The Financial Times's Alphaville looks at Murdoch's bid for the Wall Stret Journal:

FT Alphaville » Blog Archive » The $5bn question about Mr Murdoch’s desires : Some News Corp shareholders are privately furious about Mr Murdoch’s willingness to pay such a high price for what they see as “the media equivalent of a trophy wife”, notes the Economist in its latest issue. But... [i]f there is an occasional lack of clarity in [Murdch's] explanation of News Corp’s strategy, particularly its embrace of new media through acquisitions such as MySpace, there can be no doubting the excellence of that strategy in practice....

The Bancroft family, which owns a controlling stake through special voting shares, initially rejected Mr Murdoch’s bid.

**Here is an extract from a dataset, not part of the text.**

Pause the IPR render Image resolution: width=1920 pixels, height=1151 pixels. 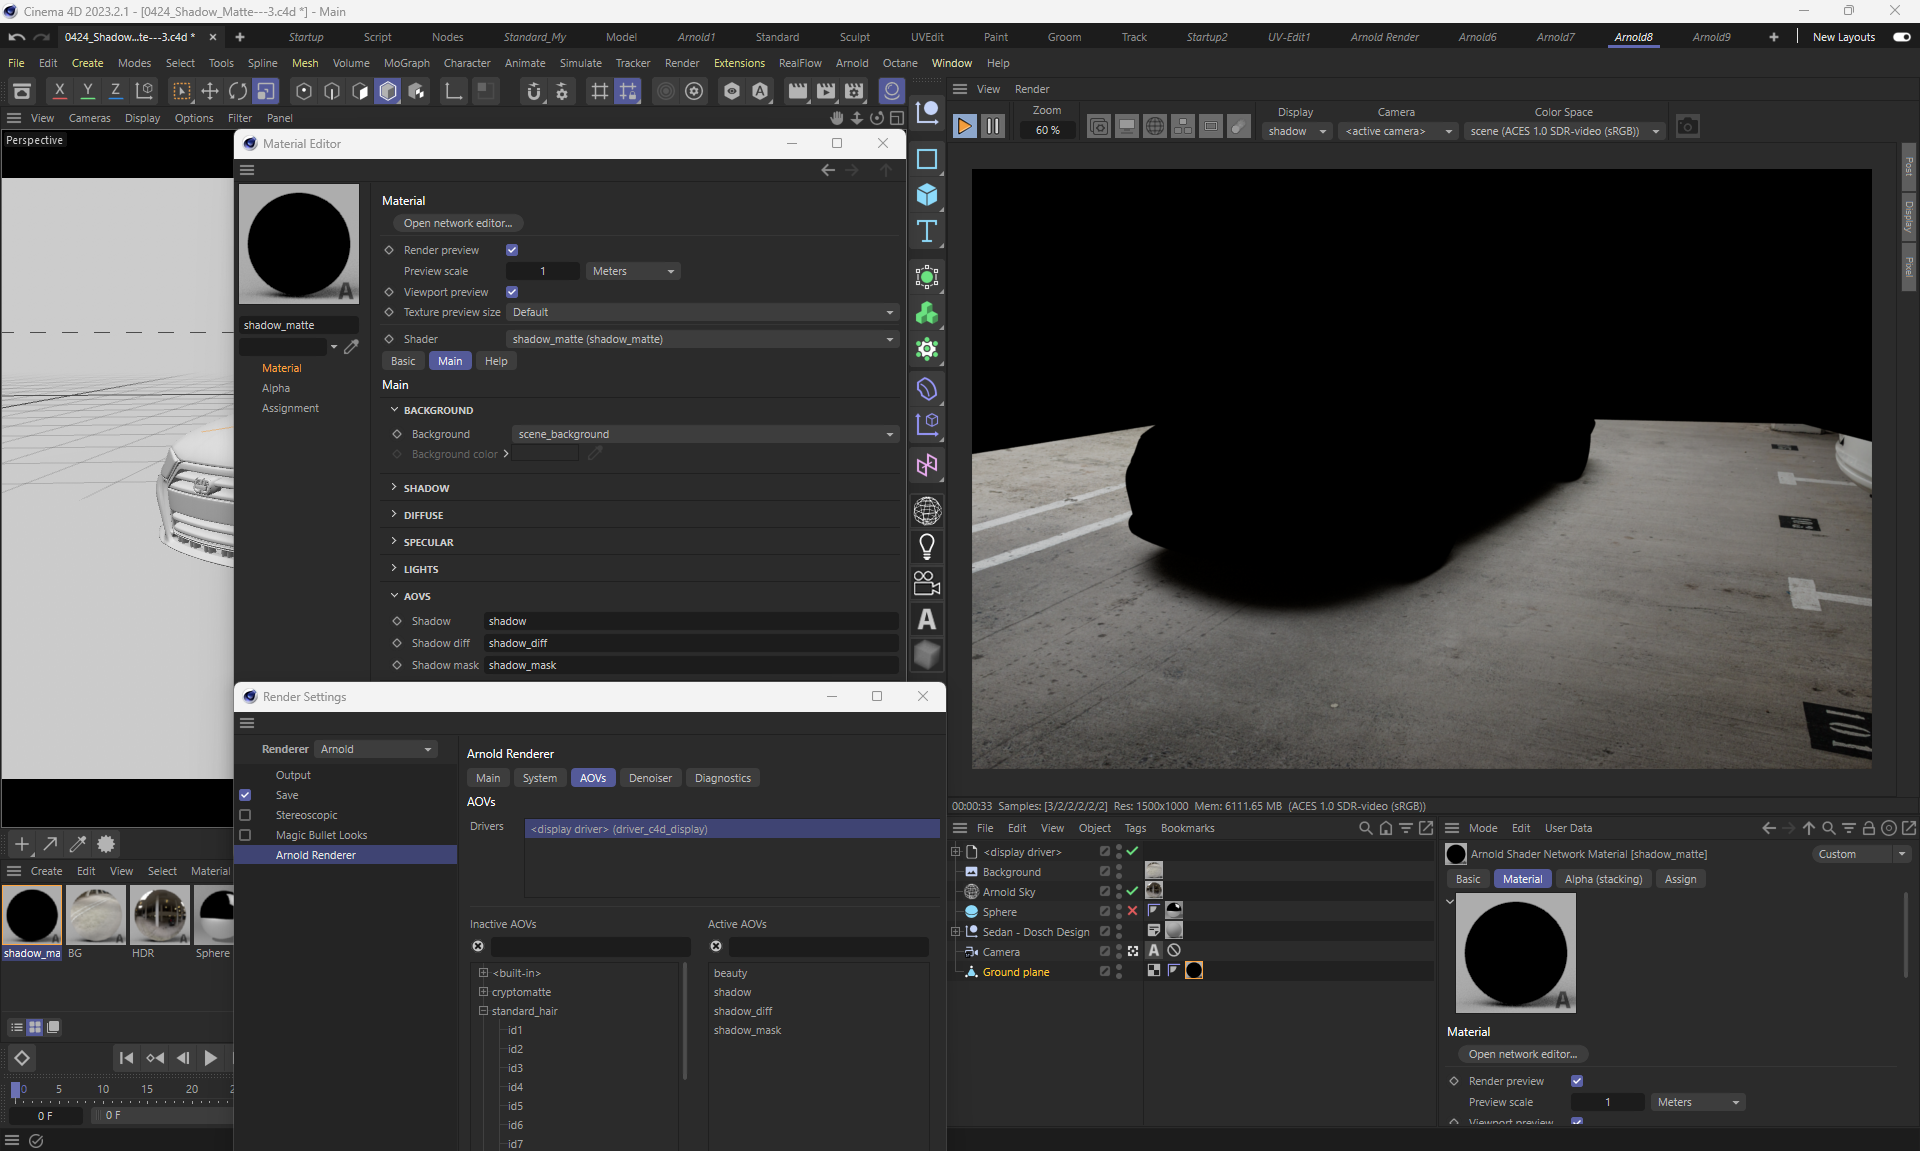tap(992, 127)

But the younger Bancrofts will soon be in the majority within the family, and are said to be lobbying their elders to swap shares for Mr Murdoch’s cash....

[W]hy does Mr Murdoch want Dow Jones? Simple. Mr Murdoch has long dreamt of owning a global business newspaper.... [T]here are fears he would undermine the editorial independence of the Journal’s news coverage, the magazine notes. With staggering faith in the moral compass of market forces, the Economist sanguinely concludes: “But he is certain to understand that excessive interference could tarnish the paper’s brand, the value of which comes from having wealthy readers who value honest journalism”....

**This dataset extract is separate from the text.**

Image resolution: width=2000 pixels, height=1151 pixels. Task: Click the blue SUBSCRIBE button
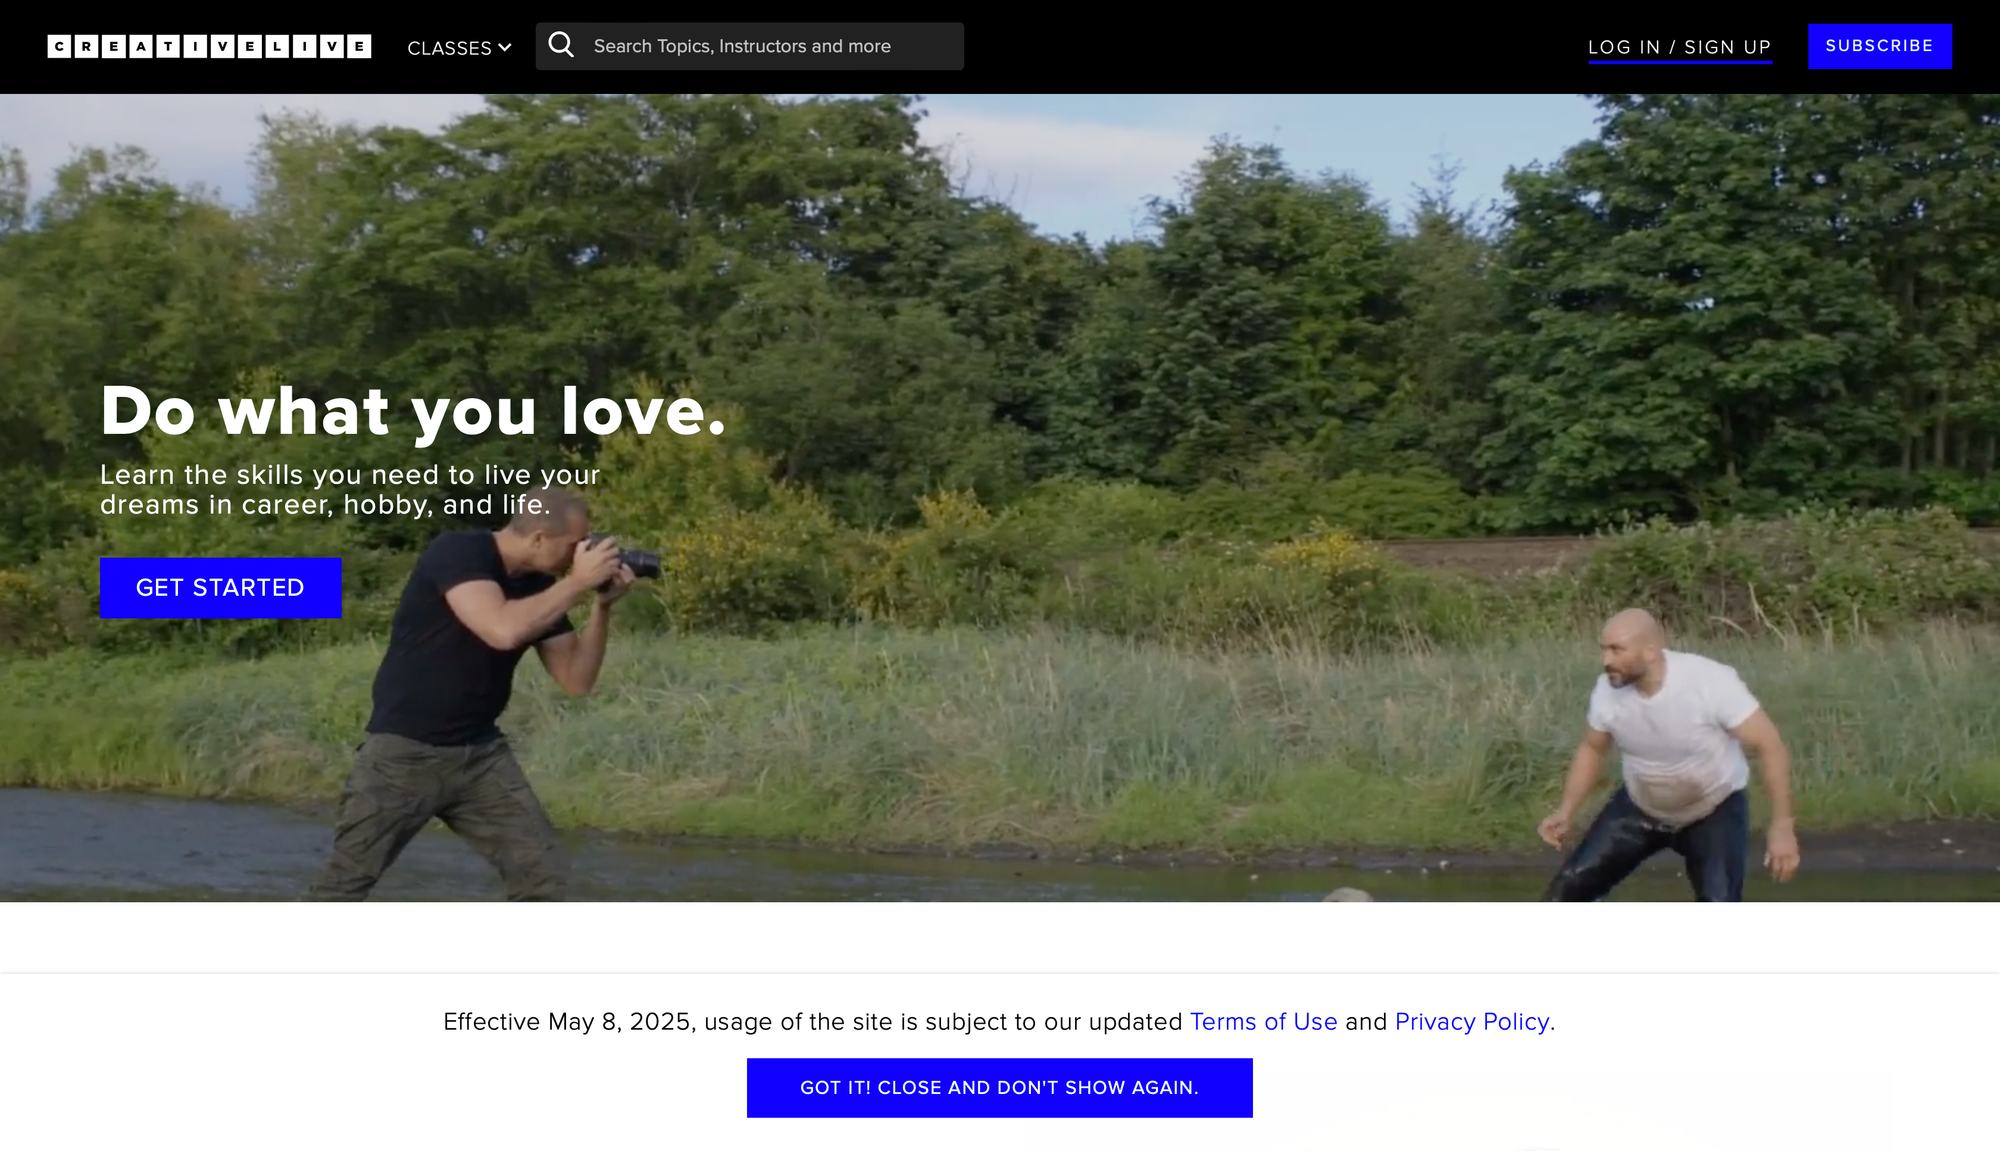point(1879,45)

If the deal goes ahead, it might turn out better than some News Corp shareholders fear. There are some synergies between News Corp and Dow Jones, as well as fairly similar cultures. Mr Murdoch may indeed “get” new media, and may have spotted lucrative opportunities within Dow Jones. If so, and if his bid succeeds, it would not be the first time he has proved his critics wrong.

There are people who fear that Murdoch would turn the Journal's news pages into the editorial pages--which would be a disaster. There are people who think that the editorial pages have estranged the younger Bancroft's from the organization: who, after all, can be proud of owning that? There are people who swear that the editorial page is the franchise--is a very profitable business play--because it gets the Journal an extra couple of hundred thousand daily subscribers--the "I never trusted that Communist Roosevelt" crowd.